Prior to the global financial crisis (GFC), mainstream economists pronounced the business cycle dead and declared that we had entered a period of “great moderation” (Stock and Watson, 2002; Lucas, 2003).
These economists categorically failed to foresee the catastrophic consequences of the labour market and financial deregulation they promoted. It is reasonable to expect that professional failure on the scale of the GFC would lead to a re-evaluation of the paradigm within which these economists work, and major changes in economic curricula and research.
Mainstream economists, however, have re-energised their anti-government free-market biases and effectively reconstructed what was a private debt crisis into a sovereign debt crisis, obscuring their role in the crisis and deflecting attention from the flaws in their model. The dynamics that created the crisis (deregulation, reduced financial oversight, etc.) continue to be advocated by the mainstream as solutions.
The fact that mainstream macroeconomics has retained its hegemonic status in the face of its failure to resonate with reality is, in no small way, due to the way economic debates are framed in the public discourse. Framing refers to the way an argument is conceptualised and communicated by speakers and listeners. Processes of conceptualisation proceed by way of adaptive reasoning on the basis of models and representations. Research in cognitive philosophy and cognitive linguistics suggests that the models that constrain our thinking operate at a largely unconscious level, and that the abstract concepts we draw on are “largely metaphorical”, “imaginative”, and “emotionally engaged” (Lakoff and Johnson, 1999: 3-4).
Proponents of neo-classical macroeconomics have been extremely successful in their use of common metaphors to advance their ideological interests. What is, in fact, a myth that is designed to advance a narrow ideological interest, is constructed and accepted by the public as a verity. Thus ideology triumphs over evidence and we accept falsehoods as truth.
Recent psychological studies have highlighted the extent to which pre-existing biases influence the way in which we interpret factual information, including straightforward statistical data (for example, Kahan et al., 2013). This presents a problem for the communication of research outcomes that bear on public policy design, particularly where findings may be counterintuitive, or may challenge a dominant or controversial discourse, as in the case of economic austerity or climate change.
[...] There remains a role for better education of essential concepts in addition to a reconsideration of how the concepts are related.

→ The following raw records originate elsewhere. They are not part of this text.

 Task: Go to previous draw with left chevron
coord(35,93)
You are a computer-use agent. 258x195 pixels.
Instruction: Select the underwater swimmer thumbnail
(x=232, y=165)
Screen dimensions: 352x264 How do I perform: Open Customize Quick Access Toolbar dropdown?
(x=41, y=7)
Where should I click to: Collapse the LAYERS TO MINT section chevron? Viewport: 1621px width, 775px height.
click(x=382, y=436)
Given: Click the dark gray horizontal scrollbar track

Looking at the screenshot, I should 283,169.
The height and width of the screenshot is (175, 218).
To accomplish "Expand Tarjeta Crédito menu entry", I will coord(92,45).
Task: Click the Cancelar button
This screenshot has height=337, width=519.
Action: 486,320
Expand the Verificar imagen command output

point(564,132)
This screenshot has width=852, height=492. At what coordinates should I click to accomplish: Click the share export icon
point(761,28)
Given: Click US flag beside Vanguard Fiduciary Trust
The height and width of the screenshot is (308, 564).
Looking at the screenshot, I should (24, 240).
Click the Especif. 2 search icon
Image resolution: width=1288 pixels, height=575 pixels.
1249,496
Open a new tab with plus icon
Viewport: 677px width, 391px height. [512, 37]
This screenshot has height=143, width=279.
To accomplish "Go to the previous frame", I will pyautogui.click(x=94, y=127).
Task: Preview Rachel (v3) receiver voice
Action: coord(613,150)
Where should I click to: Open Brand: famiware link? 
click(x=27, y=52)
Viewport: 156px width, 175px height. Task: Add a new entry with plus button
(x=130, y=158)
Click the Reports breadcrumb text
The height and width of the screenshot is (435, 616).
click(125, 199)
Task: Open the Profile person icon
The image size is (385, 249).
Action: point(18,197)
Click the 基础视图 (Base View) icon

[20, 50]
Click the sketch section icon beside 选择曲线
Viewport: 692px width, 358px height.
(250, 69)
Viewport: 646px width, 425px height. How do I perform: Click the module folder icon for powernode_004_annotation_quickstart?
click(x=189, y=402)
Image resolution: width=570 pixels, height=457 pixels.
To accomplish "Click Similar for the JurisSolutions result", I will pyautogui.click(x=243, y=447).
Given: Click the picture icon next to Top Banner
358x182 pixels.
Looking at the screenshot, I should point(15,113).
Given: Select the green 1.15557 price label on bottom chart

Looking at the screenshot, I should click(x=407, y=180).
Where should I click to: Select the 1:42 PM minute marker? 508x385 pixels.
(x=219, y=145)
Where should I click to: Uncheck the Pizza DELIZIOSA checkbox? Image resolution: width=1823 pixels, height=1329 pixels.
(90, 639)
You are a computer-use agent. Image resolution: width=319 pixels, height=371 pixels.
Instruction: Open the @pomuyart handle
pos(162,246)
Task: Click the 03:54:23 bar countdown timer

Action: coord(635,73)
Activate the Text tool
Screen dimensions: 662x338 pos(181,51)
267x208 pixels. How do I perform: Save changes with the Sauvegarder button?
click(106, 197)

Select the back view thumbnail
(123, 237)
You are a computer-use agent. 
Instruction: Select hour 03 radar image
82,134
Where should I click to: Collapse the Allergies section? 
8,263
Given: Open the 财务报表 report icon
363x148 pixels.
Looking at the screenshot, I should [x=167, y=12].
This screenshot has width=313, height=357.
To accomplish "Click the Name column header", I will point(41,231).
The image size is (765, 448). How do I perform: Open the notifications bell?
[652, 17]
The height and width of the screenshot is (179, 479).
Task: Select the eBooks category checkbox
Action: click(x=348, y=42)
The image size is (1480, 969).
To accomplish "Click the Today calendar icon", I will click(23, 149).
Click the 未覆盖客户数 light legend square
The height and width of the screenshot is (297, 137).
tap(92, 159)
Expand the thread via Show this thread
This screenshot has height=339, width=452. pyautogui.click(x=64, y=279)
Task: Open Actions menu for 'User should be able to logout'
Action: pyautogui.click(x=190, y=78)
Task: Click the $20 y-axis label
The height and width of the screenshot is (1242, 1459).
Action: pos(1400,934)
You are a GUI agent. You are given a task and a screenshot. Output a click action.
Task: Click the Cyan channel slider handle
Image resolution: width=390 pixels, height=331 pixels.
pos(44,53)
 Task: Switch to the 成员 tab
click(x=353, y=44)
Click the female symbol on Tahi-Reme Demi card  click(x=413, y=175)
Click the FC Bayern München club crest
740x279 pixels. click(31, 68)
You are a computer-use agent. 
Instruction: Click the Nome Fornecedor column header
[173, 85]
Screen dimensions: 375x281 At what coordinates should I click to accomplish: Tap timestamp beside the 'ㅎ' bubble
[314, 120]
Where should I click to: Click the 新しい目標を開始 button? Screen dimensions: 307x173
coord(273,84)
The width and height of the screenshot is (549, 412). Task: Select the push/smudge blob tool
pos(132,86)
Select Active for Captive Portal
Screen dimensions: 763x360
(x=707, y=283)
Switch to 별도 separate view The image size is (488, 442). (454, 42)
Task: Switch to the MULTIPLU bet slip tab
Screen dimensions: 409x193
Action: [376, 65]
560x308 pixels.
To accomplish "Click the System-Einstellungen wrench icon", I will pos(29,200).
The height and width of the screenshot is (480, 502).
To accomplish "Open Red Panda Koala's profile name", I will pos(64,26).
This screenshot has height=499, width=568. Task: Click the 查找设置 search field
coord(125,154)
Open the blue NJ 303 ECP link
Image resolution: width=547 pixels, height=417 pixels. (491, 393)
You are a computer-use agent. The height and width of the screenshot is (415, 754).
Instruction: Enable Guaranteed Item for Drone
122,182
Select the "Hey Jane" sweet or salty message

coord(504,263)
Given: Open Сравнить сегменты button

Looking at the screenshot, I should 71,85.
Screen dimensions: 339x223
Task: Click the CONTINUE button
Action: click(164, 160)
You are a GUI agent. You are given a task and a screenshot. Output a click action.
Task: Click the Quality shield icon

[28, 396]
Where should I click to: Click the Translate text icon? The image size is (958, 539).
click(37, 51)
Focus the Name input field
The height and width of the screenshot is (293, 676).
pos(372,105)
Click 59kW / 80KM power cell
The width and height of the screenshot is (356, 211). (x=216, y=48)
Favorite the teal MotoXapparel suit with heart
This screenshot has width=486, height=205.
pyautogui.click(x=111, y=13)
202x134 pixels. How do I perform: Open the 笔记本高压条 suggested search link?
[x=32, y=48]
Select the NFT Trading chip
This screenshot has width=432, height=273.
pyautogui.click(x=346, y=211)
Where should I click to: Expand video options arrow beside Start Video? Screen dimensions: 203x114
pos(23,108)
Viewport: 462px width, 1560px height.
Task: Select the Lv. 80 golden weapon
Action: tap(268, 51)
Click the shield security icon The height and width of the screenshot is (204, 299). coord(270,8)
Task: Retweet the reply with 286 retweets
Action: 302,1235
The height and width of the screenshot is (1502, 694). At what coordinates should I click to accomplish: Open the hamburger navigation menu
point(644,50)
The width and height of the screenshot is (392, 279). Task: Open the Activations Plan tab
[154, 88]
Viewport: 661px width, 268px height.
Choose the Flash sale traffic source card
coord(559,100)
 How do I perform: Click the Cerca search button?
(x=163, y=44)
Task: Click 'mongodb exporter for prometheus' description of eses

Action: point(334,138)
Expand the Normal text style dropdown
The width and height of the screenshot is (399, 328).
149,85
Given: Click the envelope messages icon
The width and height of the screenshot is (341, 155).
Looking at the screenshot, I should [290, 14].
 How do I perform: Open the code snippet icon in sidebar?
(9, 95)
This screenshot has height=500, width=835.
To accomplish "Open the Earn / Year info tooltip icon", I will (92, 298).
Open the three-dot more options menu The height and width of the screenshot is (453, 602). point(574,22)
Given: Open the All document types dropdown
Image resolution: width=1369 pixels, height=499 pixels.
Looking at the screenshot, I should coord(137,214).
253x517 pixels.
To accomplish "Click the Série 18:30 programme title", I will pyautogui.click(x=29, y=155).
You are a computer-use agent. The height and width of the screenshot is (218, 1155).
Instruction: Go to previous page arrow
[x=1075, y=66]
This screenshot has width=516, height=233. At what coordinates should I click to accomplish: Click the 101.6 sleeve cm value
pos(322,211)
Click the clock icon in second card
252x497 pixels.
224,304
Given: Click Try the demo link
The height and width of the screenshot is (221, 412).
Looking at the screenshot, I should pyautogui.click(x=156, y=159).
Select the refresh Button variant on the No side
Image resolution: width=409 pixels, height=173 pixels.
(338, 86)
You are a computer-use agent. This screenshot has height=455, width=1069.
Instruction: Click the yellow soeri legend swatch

http://espace.cdu.edu.au/view/cdu:40221 ... _40221.pdf
(Full 20-page text at link.)
I'm leaving bitcoin et al. aside, because I don't think it will ever become the
unit of account, and that's what we're talking about here. If bitcoin holders can use bitcoin to address any of the
real problems McDowell identifies, I'm all for it. But the chief motivations I've observed among bitcoin holders is to 1) get rich, as quickly as possible, and 2) defeat the dollar!—because government bad, collectivism bad, central banks bad. Me getting rich good! So, while public-spirited action would be welcomed, I don't anticipate the existing bitcoin society (ahem) jumping to the fore with bitcoin-based solutions to real collective problems. With all that, I do pledge to study this question more closely in the future.
Also:
why oh why didn't I buy some bitcoin years ago?! I like easy earnings as much as the next person, but I'm really bad at these kinds of gambles.